Hi, I’m aware of several other threads relating to the server.processing exception during method invocation issue. Most of those issues were related to people not adding relations in the new way required in 4.x. I have a different issue in that I’m getting this fault when trying to save an existing object.
I shouldn’t have to do a setrelation again on an existing object do I? I really hope not because that would seem extremely backwards to me.
Steps to reproduce:
Save object that has a 1:1 relation with BackendlessUser
2 ) Set the relation after saving the object
Save the existing object with the user relation set (just save with the object you get from a find)
BOOM fault
Observations.
Currently, if I go and set the user field to nil right before I save the existing object again, it goes through and I have to do another setrelation again. This is definitely a dangerous workaround as now one step save has turned into 2 where if something happens to the network in between, I’ll potentially have an orphaned object with no user relation.
Since the version 4 was released you have to set relations between tables using separate methods (setRelation, addRelation, deleteRelation). It is the only way to manage relations. Here you can find the documentation.
I’m aware of the need to setrelations in version 4. I am doing so for all NEWLY created objects. What the docs don’t seem to mention is how and if this applies to updating or saving EXISTING objects.
For example say I have an object Post with a 1:1 relation to BackendlessUser named author.
I create and save Post
I create and save BackendlessUser
Set relation between post and author
Change some content on Post
How am I supposed to save the changes to Post now? It exists, the relation is set and the author field is populated with an instance of BackendlessUser
Currently, if I just do a save at step 5, I get the server.processing response. Is this somehow the expected behavior?
Am I seriously supposed to set the author to nil before doing an update/save and setrelation AGAIN?
Yes that’s correct Ilya, thanks. I wanted to clarify what exactly is the proper way to handle this or basically how it was designed to work in the first place, so I can understand what the right way is going about it or if this is an actual bug.

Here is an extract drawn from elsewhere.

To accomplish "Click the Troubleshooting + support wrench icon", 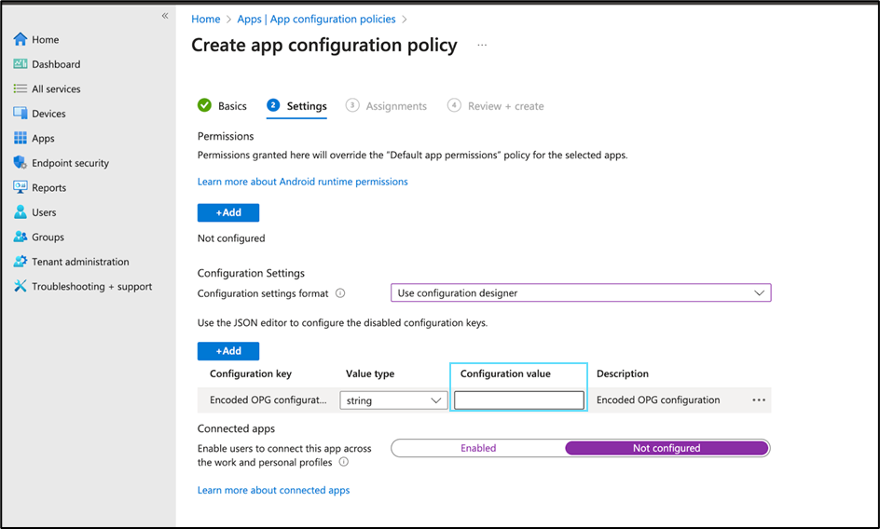I will pos(21,287).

The system is designed to complete ignore any related properties when you either initially save an object or update an existing object. All operations managing the state of a relation are done exclusively via dedicated methods (add/set/removeRelation).
Thanks for the testing Olga, I’ve been banging my head against my screen and can’t figure out why this is happening.
I created a new table Post specifically to test against this. I ended up making it almost mirror the schema of the other table that has been giving me the fault. I run the following code below and for the Post class it goes through fine, but for the Shorti class it gives me the fault. Can you verify if you see the same thing? And what would make one fault and the other not when the schema’s are identical?
You can test against my app: 08D73C6A-C7AB-BAD9-FFEA-DBFAAD5AEA00 I’ve attached the Shorti and Post classes I’m using.
Hi Allen,
We’ve investigated the problem and found that it’s related to the object with cyclic relations being sent to the afterFind handler. The task with ID BKNDLSS-15799 has been created and we’ll get back to you when we have any further news.